WHAT TO PRODUCE:
Reproduce word for word the lines of the entries below, from the line containing "You are a computer-use" up to and including the last line of the entries.

-*-*-

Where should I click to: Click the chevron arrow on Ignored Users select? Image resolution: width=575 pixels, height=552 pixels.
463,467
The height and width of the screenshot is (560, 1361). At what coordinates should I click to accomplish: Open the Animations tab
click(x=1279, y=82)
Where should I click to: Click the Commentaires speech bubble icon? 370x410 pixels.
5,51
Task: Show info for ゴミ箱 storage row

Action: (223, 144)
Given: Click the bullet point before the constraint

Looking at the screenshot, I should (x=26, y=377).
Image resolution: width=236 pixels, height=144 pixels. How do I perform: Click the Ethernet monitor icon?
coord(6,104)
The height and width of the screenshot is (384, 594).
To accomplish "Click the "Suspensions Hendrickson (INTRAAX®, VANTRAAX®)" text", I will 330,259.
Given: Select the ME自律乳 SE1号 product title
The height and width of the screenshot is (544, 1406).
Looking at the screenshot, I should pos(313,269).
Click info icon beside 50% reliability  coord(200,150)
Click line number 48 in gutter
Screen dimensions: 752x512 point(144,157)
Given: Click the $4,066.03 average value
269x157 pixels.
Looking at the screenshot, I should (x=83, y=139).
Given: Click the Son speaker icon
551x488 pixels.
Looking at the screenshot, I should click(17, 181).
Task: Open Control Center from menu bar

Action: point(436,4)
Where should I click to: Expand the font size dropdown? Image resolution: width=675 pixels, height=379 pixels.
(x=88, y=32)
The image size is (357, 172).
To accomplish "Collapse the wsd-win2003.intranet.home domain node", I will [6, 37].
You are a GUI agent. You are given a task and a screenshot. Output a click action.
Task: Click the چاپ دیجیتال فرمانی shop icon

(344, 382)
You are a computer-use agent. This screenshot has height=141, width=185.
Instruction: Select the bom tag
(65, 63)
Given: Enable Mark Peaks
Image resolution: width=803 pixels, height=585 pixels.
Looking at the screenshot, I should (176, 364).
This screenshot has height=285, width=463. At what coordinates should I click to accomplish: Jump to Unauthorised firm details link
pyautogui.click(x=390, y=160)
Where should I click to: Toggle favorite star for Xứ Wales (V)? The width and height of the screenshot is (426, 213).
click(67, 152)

-*-*-

FINISHED ANSWER:
You are a computer-use agent. This screenshot has height=141, width=185.
Instruction: Select the bom tag
(65, 63)
Given: Enable Mark Peaks
Image resolution: width=803 pixels, height=585 pixels.
Looking at the screenshot, I should (176, 364).
This screenshot has height=285, width=463. At what coordinates should I click to accomplish: Jump to Unauthorised firm details link
pyautogui.click(x=390, y=160)
Where should I click to: Toggle favorite star for Xứ Wales (V)? The width and height of the screenshot is (426, 213).
click(67, 152)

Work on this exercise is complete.